3. Split mung dal with skins -These are recommended whenever soaked beans are required for savories and chutneys. They, too, are available at Indian grocery stores.

MUTH BEANS: Known as dew bean. The beans are used fresh as a vegetable; dried in whole bean dishes; and soaked, drained, and fried as crunchy snacks. 

SPLIT PEAS (MATAR DAL): There are two popular varieties—green and yellow. Both are about ¼ inch (6 mm) in diameter, and the yellow can be used as a substitute for chana dal or toovar dal. The green is ideal for thin to medium soups or purées.

TOOVAR DAL: Also known as arhar dal, tur dal, and pigeon peas.
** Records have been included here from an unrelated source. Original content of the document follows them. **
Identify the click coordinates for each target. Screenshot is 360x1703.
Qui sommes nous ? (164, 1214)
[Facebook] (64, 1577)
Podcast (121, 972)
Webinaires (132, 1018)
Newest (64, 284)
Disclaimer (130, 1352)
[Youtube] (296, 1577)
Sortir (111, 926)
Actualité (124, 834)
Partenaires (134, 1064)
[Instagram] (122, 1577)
The pale yellow to gold lentils is sold split without skins, about ¼ inch (6 mm) in diameter. Slightly sweet, they are popular in dal soups and purées and the South Indian daily staple known as sambar.

URAD DAL: Also known as black gram. These beans are popular in three forms, all available at Indian grocery stores:

1. Whole urad beans, with skins (sabat urad). These BB-sized, oval ivory beans have gray-black skins, and they are used Whole in dried bean dishes.

2. Split, without skins (urad dal). Used in purées and soups and ground into flour for savories and sweets.

3. Split, with skins (chilke urad dal). Used just like

 

Ingredients

HOW TO CLEAN AND WASH DALS:: 
1 . Put the dal in a sieve and lower it into a large bowl filled two-thirds with water. Rub the dal between your hands for about 30 seconds. Lift out the sieve, discard the water and refill the bowl.
2. Repeat the process three or four times or until the rinse water is practically transparent. Drain or soak as directed in the recipe.

 

Directions

COOKING DALS::
  The simplest way to cook any dal or dry beans is in a pressure cooker or an instant pot. The instant pot has completely changed the way I cook dal and beans. There is, though, one thing that I still follow from traditionally Indian cooking of dals and beans, and that is:: the soaking time. Split dals is usually 20 min, but beans like rajma, Kala channa, black eye peas need to be soaked overnight or at least 6 hours. Don't miss this vital step as it releases sugars and lectins that are not good for the digestive tract. Once done soaking, throw the water and use fresh water for your recipes. 
  Cooking time varies with the type of dal, the hardness or softness of the water, and the age of the dal. The consistency of the dal—liquid or dry—is determined by the amount of water.
Small whole beans—mung, muth, and urad—take up to 7-9 minutes in an instant pot and 3-4 whistles in a pressure cooker. 
Thin split dal soups and whole beans cook rapidly in a pressure cooker; a small amount of dal soup cooks to perfection in 5-7 minutes or 2-3 whistles.
Whole chickpeas become butter-soft in15- 20 minutes or 6-7 whistles in a pressure cooker.
 If cooking in a pressure cooker, make sure to clean the dals and beans well because legumes cooked without enough water or insufficiently washed tend to froth up and clog the vent. You will get the hang of it after the first few times.